"Churches are fixed structures that enable intangible beliefs. In Some Churches, Tasha Cotter gives words similar power to transform. Each poem in this collection is like a penance, a salve when "we are strangled by the walls," when we feel like only "shell and shadow." Here's a book that fills the spaces between "what we say / aloud" with tight lines and fresh thoughts; a worthy poetic companion as we "drink the galaxy and try to locate an edge."
-- Nick Ripatrazone, author of This is Not About Birds and Oblations
“When will the past be done with us?” asks Tasha Cotter’s poem “Stranger,” one of many instances in Some Churches where the reader is confronted with truths few poems dare to approach. Like Szymborska, Cotter manages to crystallize moments of transcendent simplicity, and to make memory palpable. Illuminated with images both familiar and surreal, the poems of Some Churches give us a new reverence for the everyday.
--Mary Biddinger, author of O Holy Insurgency and Saint Monica
The line "Is this the end?" appears in this book's final poem, but all the others seem to ask that same question. They languor in every moment, and simultaneously manage to be timeless. The smaller the poem, the more expansive the idea: that's the poet's best move, and Cotter pulls it off beautifully—even when she writes about Bananagrams or the Ultratech Computer parking lot. She knows something that I don't, and I feel like it's an act of generosity to share so much so well in these pages.
--Adam Robinson, Founding Editor of Publishing Genius
Tasha Cotter's third collection of poetry Astonishments was released in 2020 with FutureCycle Press. Her collaboratively written novel Us, in Pieces (with Christopher Green) was released in July 2019. She lives in Coupeville, Washington.
Deeply felt, beautifully rendered poems of loss, solitude, and memory. I was struck by the power of the images. Page after page of fantastically crafted poetry.

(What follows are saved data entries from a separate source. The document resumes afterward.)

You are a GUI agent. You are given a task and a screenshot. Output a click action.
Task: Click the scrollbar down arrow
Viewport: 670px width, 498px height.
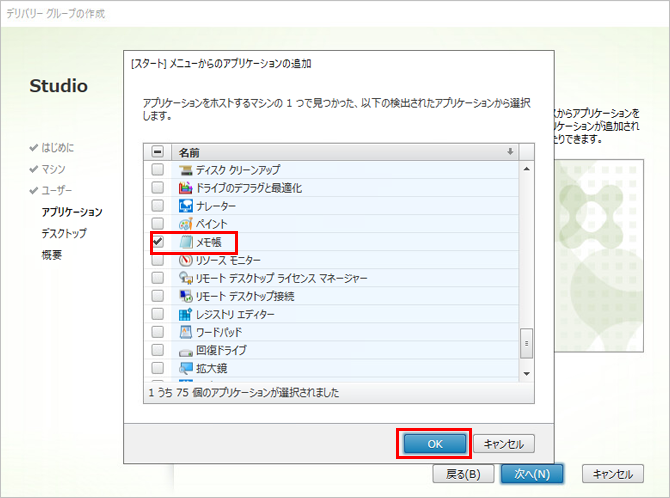[x=526, y=373]
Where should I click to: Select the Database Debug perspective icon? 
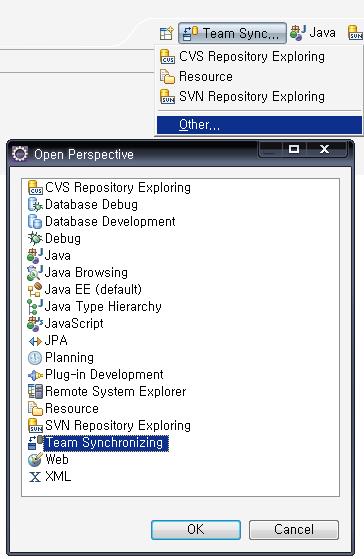pyautogui.click(x=35, y=205)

I loved the first two poems, “Some Churches” and “Blood Orange,” but felt a number of the rest were lacking in artistry. Almost all are written in complete sentences, some in paragraph blocks, and the use of alliteration isn’t always enough to differentiate them from prose. Frequent themes are thorny romances, looking for the right career, and coping with regrets.

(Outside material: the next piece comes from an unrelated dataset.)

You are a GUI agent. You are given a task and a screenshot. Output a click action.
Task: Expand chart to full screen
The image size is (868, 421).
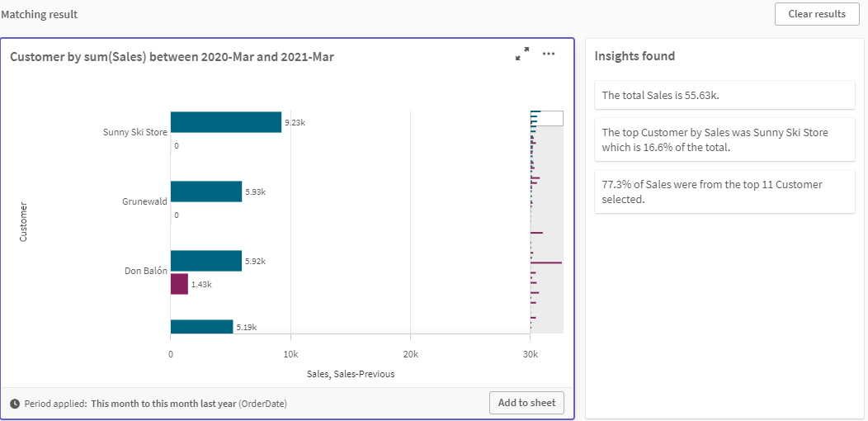click(522, 54)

Favorite lines, from “Blood Orange”: “no one understands what a blood orange is when they see it. / People think that either the red or the orange should go, because to blend the two / alienates some readers. / … I, too, am having an identity crisis, / just like the blood orange. Now that we’ve peeled back / the artifice, you’re inviting me in anyway”.
An inspiring collection of poems. I was most captivated by the poems, "Unrequited Love" and "The First-Time Novelist." I'm a sucker for a poem with a somber tone. Well done.